Этот танец с покрывалом был знаменит в Иудее за сладострастие, и он оказал на Ирода до того сильное впечатление, что он даже отрубил голову пророку Иоанну, чего хотела Соломея, что чуть не привело к мятежу, так как народ любил этого Иоанна. Ну а Ирис не нуждалась в дополнительных призывах, и встав в середине двора, начала немедленно извиваться, закрывая глаза и приоткрывая губы, как женщина охваченная экстазом любви. А так как для произведения соответствующего эффекта не было подходящего покрывала, она позаимствовала у Британника его плащ и закуталась в него, давая ему виться и вздыматься вокруг ее тела, то пряча, то открывая то, то находилось под ним.

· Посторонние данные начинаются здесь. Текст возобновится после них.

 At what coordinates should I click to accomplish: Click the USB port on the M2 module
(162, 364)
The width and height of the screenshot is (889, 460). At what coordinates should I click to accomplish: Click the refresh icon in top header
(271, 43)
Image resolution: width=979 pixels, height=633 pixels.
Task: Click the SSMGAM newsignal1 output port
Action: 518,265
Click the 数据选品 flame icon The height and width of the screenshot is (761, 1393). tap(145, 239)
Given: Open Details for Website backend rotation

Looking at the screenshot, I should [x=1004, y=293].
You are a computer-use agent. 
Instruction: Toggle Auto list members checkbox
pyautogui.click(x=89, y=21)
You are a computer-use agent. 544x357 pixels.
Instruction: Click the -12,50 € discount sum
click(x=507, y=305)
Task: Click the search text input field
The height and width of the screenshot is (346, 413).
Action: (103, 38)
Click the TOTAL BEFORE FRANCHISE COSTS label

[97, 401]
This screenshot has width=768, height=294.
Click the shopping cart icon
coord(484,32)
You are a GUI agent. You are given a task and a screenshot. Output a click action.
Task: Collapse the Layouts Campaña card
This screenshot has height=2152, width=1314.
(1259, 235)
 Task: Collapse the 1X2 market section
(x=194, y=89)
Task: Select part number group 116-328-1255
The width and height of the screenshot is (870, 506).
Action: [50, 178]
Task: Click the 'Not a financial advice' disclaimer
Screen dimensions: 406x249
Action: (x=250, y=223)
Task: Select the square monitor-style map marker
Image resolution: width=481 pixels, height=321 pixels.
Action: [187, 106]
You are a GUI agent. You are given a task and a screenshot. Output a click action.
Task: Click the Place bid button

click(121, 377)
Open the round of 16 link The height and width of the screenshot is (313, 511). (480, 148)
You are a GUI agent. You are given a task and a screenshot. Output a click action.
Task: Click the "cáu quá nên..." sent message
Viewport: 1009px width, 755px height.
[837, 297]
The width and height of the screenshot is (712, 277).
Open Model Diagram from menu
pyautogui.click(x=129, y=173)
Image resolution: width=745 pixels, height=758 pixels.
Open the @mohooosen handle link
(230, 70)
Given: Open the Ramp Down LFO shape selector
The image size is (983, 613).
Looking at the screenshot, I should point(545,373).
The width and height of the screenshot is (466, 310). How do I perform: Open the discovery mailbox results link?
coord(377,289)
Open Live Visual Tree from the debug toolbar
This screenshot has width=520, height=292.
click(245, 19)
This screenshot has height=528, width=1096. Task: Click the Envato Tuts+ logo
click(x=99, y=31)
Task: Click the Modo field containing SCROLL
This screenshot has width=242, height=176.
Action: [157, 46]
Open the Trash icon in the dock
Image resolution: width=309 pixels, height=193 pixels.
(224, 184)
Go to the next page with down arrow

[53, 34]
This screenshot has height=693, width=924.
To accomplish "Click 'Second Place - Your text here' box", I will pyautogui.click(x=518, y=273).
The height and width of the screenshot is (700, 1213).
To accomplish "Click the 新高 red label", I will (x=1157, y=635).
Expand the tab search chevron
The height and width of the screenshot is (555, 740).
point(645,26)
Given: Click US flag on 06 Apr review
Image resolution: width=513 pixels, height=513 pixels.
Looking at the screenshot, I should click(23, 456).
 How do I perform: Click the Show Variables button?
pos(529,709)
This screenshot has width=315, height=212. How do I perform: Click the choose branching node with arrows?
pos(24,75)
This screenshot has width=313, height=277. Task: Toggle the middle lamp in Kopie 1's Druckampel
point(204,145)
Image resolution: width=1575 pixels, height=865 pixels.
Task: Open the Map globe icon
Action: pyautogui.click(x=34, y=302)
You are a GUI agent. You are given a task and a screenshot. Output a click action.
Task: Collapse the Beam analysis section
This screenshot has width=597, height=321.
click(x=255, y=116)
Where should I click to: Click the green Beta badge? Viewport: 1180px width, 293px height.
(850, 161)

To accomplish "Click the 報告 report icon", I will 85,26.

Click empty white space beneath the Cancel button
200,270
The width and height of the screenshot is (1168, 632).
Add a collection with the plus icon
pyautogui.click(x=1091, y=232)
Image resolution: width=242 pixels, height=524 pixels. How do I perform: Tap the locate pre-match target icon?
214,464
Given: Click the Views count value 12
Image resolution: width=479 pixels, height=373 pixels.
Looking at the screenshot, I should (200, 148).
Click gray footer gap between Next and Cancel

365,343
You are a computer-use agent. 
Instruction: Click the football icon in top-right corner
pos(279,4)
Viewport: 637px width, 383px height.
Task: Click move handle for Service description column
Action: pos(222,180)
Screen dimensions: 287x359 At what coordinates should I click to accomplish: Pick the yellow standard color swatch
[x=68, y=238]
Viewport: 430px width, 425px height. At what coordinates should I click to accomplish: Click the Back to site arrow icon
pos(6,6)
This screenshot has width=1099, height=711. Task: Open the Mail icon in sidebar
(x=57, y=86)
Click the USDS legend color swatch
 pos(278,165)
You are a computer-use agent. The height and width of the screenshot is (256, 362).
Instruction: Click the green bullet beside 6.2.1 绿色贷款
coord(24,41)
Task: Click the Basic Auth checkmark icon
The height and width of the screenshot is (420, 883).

И правда, маленькая шлюха достаточно хорошо знала, как возбудить в мужчинах страсть, потому что сбросив плащ, она грациозно расстегнула поясок на талии и неожиданно гибким движением освободилась от туники и стала танцевать нагой, с таким бесстыдством и с такими двусмысленными движениями, что они могли бы возбудить похоть даже у восьмидесятилетнего старца. И все же все ее усилия были напрасны, потому что ее танец лишь еще живее напомнил мне Ревекку, так что я видел ее в грезах наяву. Когда она закончила танец, и жаждала награды, покрасневшая и запыхавшаяся, подбежала, чтобы лечь рядом со мной, я, казалось, неожиданно очнулся от своих грез и не смог скрыть грусти, обнаружив, что рядом лежит не моя любимая, а девушка-рабыня. И хотя она обняла мое тело и потянулась к моему лицу, чтобы я ее поцеловал, я не обнял ее, но мягко разжал ее руки, предложив ей выпить, потому что она танцевала с таким пылом, что ее лицо стало пунцовым, а по голой коже катились бисеринки пота. Но она, чувствуя отказ, оттолкнула кубок и надувшись подбежала к моему отцу, жалуясь на мое безразличие. На что отец утешительно похлопал ее по заду и воскликнул, что должно быть я сделан изо льда, так как даже он, слепой, ощутил призывную силу танца Ирис.